Prior Statements & Past Selves
2015
I am a designer who puts content at the core of her work, an artist who values clarity, and a writer who uses visuals instead of words whenever possible.
Give me all the information. I will find the patterns and the context.
I like to know all the technology and forms. Which is the best to say "snow?" Describe the audience, and I'll craft a conversation, take them on a journey, answer their questions, and raise new ones in turn.
Let me weave together a tapestry of information. Text and image. Action if it's a live presentation. Navigation if it's not. Interaction either way. Sound. Touch. Smell. Words that are quick to understand and words that require reflection. Combinations of things that will come back to mind two weeks later in the shower.

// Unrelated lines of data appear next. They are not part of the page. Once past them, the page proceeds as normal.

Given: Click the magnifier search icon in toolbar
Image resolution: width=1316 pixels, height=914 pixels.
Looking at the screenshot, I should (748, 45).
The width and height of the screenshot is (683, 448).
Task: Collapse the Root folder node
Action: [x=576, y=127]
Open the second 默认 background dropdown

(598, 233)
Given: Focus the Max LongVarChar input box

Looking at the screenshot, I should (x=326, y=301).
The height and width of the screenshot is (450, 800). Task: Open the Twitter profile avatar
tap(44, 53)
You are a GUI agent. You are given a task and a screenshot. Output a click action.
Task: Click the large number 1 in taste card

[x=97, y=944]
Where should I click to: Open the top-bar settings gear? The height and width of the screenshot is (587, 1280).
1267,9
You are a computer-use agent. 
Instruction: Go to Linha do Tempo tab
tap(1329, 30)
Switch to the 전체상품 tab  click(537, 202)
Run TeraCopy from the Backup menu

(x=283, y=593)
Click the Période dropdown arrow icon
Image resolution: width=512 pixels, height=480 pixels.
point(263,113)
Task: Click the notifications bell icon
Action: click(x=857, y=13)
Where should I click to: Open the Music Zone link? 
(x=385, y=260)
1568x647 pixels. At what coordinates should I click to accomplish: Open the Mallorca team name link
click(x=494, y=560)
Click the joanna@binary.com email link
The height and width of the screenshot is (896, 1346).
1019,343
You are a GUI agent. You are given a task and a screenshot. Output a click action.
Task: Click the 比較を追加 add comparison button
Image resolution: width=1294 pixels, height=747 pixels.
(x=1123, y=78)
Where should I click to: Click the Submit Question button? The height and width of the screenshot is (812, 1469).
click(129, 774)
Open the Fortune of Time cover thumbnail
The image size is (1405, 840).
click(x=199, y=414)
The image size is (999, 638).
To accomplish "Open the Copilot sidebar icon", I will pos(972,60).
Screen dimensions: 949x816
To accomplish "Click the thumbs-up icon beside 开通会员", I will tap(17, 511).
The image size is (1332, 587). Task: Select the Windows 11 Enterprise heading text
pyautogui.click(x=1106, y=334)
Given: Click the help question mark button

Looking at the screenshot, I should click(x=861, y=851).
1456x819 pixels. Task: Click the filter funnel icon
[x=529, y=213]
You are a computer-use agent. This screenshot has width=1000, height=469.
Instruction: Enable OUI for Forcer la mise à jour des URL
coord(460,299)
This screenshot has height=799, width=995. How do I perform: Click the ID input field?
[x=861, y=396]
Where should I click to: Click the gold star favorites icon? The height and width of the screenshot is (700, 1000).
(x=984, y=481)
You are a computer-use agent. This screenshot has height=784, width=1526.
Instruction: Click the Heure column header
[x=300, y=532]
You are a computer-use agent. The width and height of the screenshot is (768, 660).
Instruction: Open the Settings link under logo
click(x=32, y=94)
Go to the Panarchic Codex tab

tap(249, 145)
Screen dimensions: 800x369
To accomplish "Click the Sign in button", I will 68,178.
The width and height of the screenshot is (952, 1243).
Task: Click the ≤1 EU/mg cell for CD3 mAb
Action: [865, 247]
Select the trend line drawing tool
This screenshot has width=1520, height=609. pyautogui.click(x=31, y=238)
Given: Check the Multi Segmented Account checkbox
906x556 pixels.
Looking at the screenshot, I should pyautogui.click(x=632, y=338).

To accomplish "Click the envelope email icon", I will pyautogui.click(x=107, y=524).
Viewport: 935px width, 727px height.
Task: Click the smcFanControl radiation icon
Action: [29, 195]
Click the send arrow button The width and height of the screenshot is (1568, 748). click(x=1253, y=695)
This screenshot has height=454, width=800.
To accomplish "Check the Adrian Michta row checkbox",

What combination of these conveys not just the denotation of snow but also coolness and color and glaciers and history and potential water and the quenching of thirst? Geometry and crystals and weather and molecules. The weight of shoveling and the grime it collects towards the end of the season. How it muffles sound and transforms a landscape. City vs country snow. Dirty snow. Yellow snow. Environmental impact and civil engineering. Igloos and Inuits. The arctic and Antarctica. Snowmen and snowballs and snow angels. Snow as an immersive environment and a manipulative object. It is big and small. Geographic and time limited. It is a white circle, a star, and a symbol of winter.
Now let's do that for a new router or a nonprofit or compassion.
2013
Everything is philosophy and everything is teaching.
That's the short way to describe my approach. "Everything is philosophy," because everything emerges from underlying belief systems, values, and assumptions. "Everything is teaching" because everything is communication, and communication is only achieved when someone receives and understands the information transmitted. But as any teacher will tell you, people retain information when they have some framework on which to place it. So, to achieve understanding, you need to know something about your audience. You need to understand how they think of the world and what they already know. You need to respect them. Then you can start building a structure to connect what they know with what you want them to know; you can have their attention; you can inspire.
What I love about design is taking things and making them work better. "Working better" can involve a successful conveyance of information, a successful completion of a process, or an enjoyable experience. It can be entertaining, functional, or visionary — or all three at once.
Design is conscious. Design is a chosen structure. Design is problem-solving. Design is everything we choose to make of our world.